This picture is a favorite. This was 10 years ago - took my boys, and my Dad on a trip to Montana to chase deer and pheasants. Lost my Dad 2 years later. Boys are both grown men now. It's the moments that make it meaningful.


----------



## Kwalk3 (Jun 21, 2012)

Sorry to hear you had to put him down. Something truly special about the bonds we forge with dogs. Just wish they lived longer. Sounds like you had plenty of good times and great memories with him.


----------



## BPturkeys (Sep 13, 2007)

Time heals grief but thank goodness it doesn't erase memories.


----------



## Bret (Sep 7, 2007)

I'm so sorry. The dang things just don't live long enough.


----------



## taxidermist (Sep 11, 2007)

BPturkeys said:


> Time heals grief but thank goodness it doesn't erase memories.


Couldn't have said it better myself!!

I feel for your family and yourself. I've had to go through that scenario two times. Never can prepare for it. Seems different each time. I think its the personality of the Dog, and yourself as one ages. Sorry for your loss.


----------



## CPAjeff (Dec 20, 2014)

Sorry about your loss!
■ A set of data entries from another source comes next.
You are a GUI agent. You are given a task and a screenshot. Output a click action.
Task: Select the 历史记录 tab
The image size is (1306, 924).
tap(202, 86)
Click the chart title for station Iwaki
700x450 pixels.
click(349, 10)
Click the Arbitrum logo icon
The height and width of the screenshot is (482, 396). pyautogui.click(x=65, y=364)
Sounds like trout truly was a young man’s best friend!


----------



## Dunkem (May 8, 2012)

Sorry Garyfish, man it's tough to put them down.


----------



## wyogoob (Sep 7, 2007)

Sad day.


----------



## Airborne (May 29, 2009)

sorry for you and your family--gotta love man's best friend  It sucks losing a dog


----------



## utahbigbull (May 9, 2012)

Sounds like you were hoping for a bird dog but wound up with one even more special!! Pretty safe to say that dog knew your son needed him even more than it needed to hunt birds. Sorry for your loss but so glad your son had that special friend he needed to help him through what can be the cruelest time in anyones life.


----------



## Longgun (Sep 7, 2007)

The fine gentleman he is, Utahbigbull took the words right outta my mouth perfectly. 


I have zero doubt he could have been a bird dog and probably a **** fine one, his purpose was MUCH higher. 8)


----------



## GaryFish (Sep 7, 2007)

utahbigbull said:


> Sounds like you were hoping for a bird dog but wound up with one even more special!! Pretty safe to say that dog knew your son needed him even more than it needed to hunt birds. Sorry for your loss but so glad your son had that special friend he needed to help him through what can be the cruelest time in anyones life.


You absolutely nailed it. I never regretted not making him into a bird dog. I'm so glad he turned into what he turned into!


----------



## neverdrawn (Jan 3, 2009)

They truly become a part of the family. I have one that just turned 10 and he's showing signs of ageing. This thread made me realize we need to enjoy the time we have with him all the more.
Sorry for your loss.


----------